Task statement
Reproduce the excerpt on how lines and circles are mapped, shown below, in full and word for word.

As you see, this is not something you want to do by hand. Is there any more profound way to see what the image is?

Answer 1

In answer to the particular example you have given in your comments, and to illustrate the approach you could take, without using the general solution or considering the image of three particular points, you have $$w=\frac {2z}{2+z}\implies z=\frac{2w}{2-w}=\frac{(2u+2iv)(2-u+iv)}{(2-u-iv)(2-u+iv)}$$

Hence $$x+iy=\frac{(4u-2u^2-2v^2)+i(4v)}{(2-u)^2+v^2}$$

So the image of the line $x=y$ is the circle $$u^2+v^2-2u+2v=0$$

Answer 2

For a first overview,

• a line/circle maps to a line iff its image contains $\infty$, i.e., if the origial object contains $-\frac dc$.

Data on locating visible targets:
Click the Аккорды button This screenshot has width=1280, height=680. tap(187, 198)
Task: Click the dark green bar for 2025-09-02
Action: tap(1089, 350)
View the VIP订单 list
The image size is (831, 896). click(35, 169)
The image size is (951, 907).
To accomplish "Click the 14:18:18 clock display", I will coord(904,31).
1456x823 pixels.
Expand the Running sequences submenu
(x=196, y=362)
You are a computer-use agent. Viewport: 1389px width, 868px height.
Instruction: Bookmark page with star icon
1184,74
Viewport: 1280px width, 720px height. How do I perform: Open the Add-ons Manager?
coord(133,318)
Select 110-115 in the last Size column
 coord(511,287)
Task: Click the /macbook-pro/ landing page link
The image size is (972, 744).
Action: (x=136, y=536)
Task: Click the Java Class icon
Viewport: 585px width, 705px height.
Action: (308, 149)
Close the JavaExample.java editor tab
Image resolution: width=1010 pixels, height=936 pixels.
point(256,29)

Solution to the exercise
As you see, this is not something you want to do by hand. Is there any more profound way to see what the image is?

Answer 1

In answer to the particular example you have given in your comments, and to illustrate the approach you could take, without using the general solution or considering the image of three particular points, you have $$w=\frac {2z}{2+z}\implies z=\frac{2w}{2-w}=\frac{(2u+2iv)(2-u+iv)}{(2-u-iv)(2-u+iv)}$$

Hence $$x+iy=\frac{(4u-2u^2-2v^2)+i(4v)}{(2-u)^2+v^2}$$

So the image of the line $x=y$ is the circle $$u^2+v^2-2u+2v=0$$

Answer 2

For a first overview,

• a line/circle maps to a line iff its image contains $\infty$, i.e., if the origial object contains $-\frac dc$.